* Texto de lectura *
“Ya no estoy aquí”: Desarraigo cultural y el flagelo del narcotráfico en México

El filme del director mexicano Fernando Frías “Ya no estoy aquí” (2020) tiene méritos de sobra para adjudicarse el Oscar a la Mejor Película Internacional y galardones en los Premios Goya, por su originalidad, eficiencia dramática, factura de guión y puesta en escena, manejo hábil de los elementos simbólicos, ambientación emotiva, entre otros.

Pero más allá de juzgarla por sus posibilidades a quedarse con los reconocimientos por sobre la película chilena “El Agente Topo” (y otras hispanoamericanas), es importante destacar sus atributos como una excelente obra cinematográfica disponible en Netflix.

La historia se desarrolla a comienzos de este siglo en barrios marginales de Monterrey, estado mexicano, y en Queens, barrio neoyorkino. Ulises Sampiero, es un adolescente que pasa sus días bailando con sus amigos, Los Terkos, una pandilla que es parte de una tribu urbana conocida como Kolombia.

Llevan peinados estrafalarios- como los de los pokemones chilenos-, visten zapatillas Converse y ropa ancha, así como adoran una música que no es corrido ni ranchera, sino cumbia, de ahí el nombre de esta subcultura.

Pero no se trata de la melodía latinoamericana cualquiera: es la cumbia rebajada, que se llama así por su ritmo lento, que se consigue disminuyendo la velocidad de las canciones. Un estilo que nació en los años 60 por el error de un tocadiscos y se convirtió en todo un fenómeno al norte de México.

La cumbia rebajada que escucha y baila Ulises constituye, evidentemente, el factor preponderante de su identidad cultural y afectos en Monterrey, junto a los amigos de su pandilla, rutina que se ve interrumpida cuando el joven se ve involucrado en un tiroteo de bandas narcotraficantes y se ve obligado a escapar de México y emigrar ilegalmente a Estados Unidos.

* Datos proporcionados *
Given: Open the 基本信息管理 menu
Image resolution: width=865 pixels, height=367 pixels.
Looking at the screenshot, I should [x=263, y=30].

* Tarea *
Continúa la reseña de la película «Ya no estoy aquí» a partir de su última oración. No hace falta consultar las líneas.

* Respuesta escrita *
El carácter de subcultura de Kolombia es indispensable en esta historia. Ulises vive con unos mexicanos radicados en el barrio neoyorkino de Queens, con los cuales trabaja en empleos ocasionales de construcción y que se burlan de su peinado y costumbres. Le llaman “puto”, referido a homosexual. Ulises, al igual que sus amigos de Los Terkos, hablan una jerga vernácula del español mexicano. Los localismos se entienden en su sentido general, pero en la trama es un obstáculo para que el joven se integre a la cultura de Nueva York, incluso entre latinos residentes. Por cierto, es un elemento simbólico más hábilmente empleado por Fernando Frías.

Escenas como la visita al cabaret en el barrio colombiano en Nueva York, donde Ulises no logra conectar empáticamente con una prostituta de esa nacionalidad (no le entiende del todo su particular español e, incluso, no le gusta el ritmo rebajado de las cumbias cafeteras que escucha) o el diálogo de traducción que hace el amigo de Lin, un joven norteamericano de padres mexicanos, que le cuesta comprender a Ulises pese a ser del mismo país de origen, son parte de ejemplares recursos cinematográficos que emplea el director para expresar el desarraigo cultural.

Por cierto, el personaje de Lin, una adolescente norteamericana de con ancestros chinos, también marca un punto de inflexión en la trama y es un eje de sentido fundamental. Ulises hace un trabajo menor en la azotea del edificio donde el abuelo de Lin tiene su almacén y residencia. Como no tiene un lugar donde vivir, en una hazaña más de la odisea de este Ulises mexicano, se instala sin preguntar en dicha azotea.

El multiculturalismo que se establece entre ellos es evidente. Lin acoge al joven de Monterrey y justamente el elemento que le abre la confianza es el pelo de Ulises, el mismo por el que en otra escena anterior un norteamericano siente interés y toma una fotografía del adolescente. Lamentablemente, Ulises no habla inglés y cuando el joven que lo fotografía le explica que se publicará su original estilo en una revista digital, los compatriotas de hogar y trabajo no acceden a traducir al norteamericano y le piden que se largue, así como aprovechan de burlarse de Ulises. El mismo peinado y expresión de la subcultura es, a la vez, atractivo de Ulises y motivo de discriminación.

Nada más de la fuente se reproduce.